* [GOAL] Turn the lines from the one containing "The height and" through the one containing "tap(47, 222)" into a numbered list, skipping any blank lines and leaving out the pictures.

* [RECORDS]
§

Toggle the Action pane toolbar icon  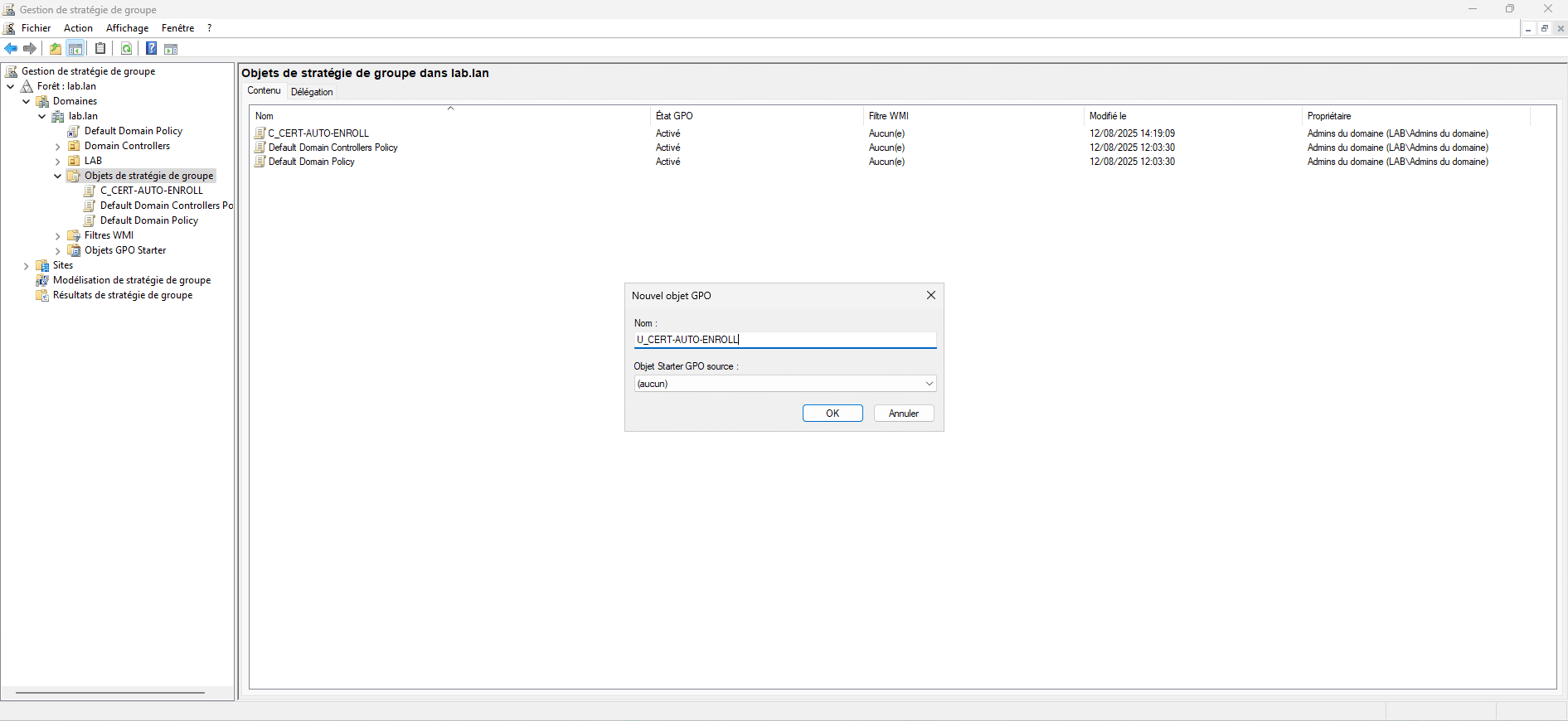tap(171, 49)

§

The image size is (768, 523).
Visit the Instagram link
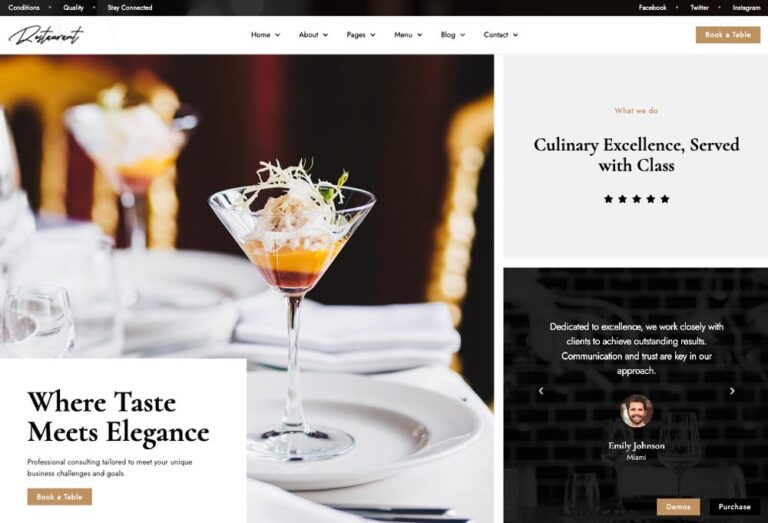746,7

§

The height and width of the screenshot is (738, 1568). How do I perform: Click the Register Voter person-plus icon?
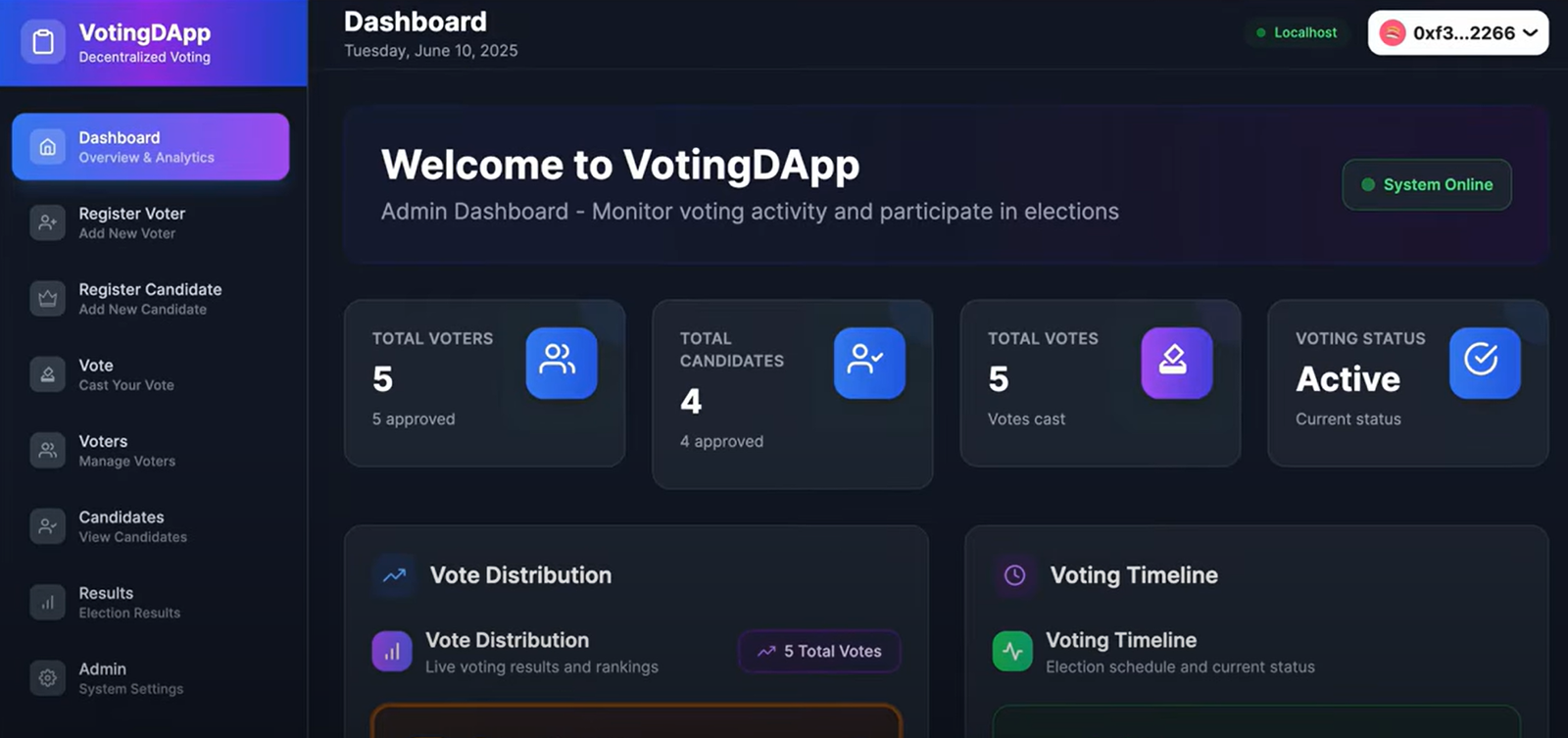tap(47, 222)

§

* [ANSWER TO THIS EXERCISE]
1. The height and width of the screenshot is (738, 1568). How do I perform: Click the Register Voter person-plus icon?
2. tap(47, 222)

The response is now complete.